● **Instructions for the task**
Print the data below exactly, but only the lines from the one containing "Screen dimensions: 990x769" down to the one containing "Task: Click the kanji 岡田太郎 in the name", inclusive.

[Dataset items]

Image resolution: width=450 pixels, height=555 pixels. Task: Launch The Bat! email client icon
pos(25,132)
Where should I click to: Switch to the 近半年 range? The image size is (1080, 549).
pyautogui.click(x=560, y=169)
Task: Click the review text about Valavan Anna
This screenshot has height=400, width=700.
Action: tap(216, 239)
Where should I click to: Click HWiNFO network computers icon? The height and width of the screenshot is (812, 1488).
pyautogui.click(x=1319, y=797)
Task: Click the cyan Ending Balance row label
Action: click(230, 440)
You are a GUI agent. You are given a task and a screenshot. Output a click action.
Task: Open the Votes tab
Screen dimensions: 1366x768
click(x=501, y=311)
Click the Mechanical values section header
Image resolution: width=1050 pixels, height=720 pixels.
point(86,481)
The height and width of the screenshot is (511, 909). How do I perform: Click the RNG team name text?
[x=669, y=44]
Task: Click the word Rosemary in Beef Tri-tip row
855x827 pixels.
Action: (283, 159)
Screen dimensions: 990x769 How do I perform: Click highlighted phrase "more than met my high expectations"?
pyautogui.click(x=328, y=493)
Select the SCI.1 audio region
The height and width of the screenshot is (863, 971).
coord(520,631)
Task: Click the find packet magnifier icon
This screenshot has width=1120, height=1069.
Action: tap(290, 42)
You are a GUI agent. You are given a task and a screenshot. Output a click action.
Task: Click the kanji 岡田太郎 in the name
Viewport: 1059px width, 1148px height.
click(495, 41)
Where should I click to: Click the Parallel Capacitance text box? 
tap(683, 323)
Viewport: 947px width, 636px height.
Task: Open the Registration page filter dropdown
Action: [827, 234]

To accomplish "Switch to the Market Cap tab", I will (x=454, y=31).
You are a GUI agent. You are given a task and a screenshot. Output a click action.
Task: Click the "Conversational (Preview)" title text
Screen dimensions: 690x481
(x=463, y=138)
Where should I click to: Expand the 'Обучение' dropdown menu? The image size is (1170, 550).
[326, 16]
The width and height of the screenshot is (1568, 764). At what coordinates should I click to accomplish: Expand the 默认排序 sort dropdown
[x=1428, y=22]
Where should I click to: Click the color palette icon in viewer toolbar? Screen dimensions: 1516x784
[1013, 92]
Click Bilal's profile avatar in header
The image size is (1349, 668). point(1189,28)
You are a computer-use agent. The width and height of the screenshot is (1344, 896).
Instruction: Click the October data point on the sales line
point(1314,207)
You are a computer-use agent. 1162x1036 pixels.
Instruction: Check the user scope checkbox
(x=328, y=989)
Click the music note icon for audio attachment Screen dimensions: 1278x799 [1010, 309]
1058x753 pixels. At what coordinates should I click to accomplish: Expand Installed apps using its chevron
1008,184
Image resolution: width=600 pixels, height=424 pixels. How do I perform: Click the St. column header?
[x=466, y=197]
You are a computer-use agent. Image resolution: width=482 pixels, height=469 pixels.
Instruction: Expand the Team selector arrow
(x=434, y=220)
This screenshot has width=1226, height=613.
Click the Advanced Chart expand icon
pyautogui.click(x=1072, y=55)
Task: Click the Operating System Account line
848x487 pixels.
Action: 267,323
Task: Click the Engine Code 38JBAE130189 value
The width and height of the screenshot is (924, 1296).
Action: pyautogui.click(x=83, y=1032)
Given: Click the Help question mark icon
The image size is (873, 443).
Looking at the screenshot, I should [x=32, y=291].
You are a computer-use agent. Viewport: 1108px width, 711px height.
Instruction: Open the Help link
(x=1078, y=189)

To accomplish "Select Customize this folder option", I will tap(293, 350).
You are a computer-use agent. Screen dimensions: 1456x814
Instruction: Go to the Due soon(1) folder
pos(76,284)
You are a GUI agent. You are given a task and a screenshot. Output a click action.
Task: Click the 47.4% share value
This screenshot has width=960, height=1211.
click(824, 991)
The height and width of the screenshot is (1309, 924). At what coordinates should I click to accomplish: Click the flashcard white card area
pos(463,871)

● **Solution**
Screen dimensions: 990x769 How do I perform: Click highlighted phrase "more than met my high expectations"?
pyautogui.click(x=328, y=493)
Select the SCI.1 audio region
The height and width of the screenshot is (863, 971).
coord(520,631)
Task: Click the find packet magnifier icon
This screenshot has width=1120, height=1069.
Action: tap(290, 42)
You are a GUI agent. You are given a task and a screenshot. Output a click action.
Task: Click the kanji 岡田太郎 in the name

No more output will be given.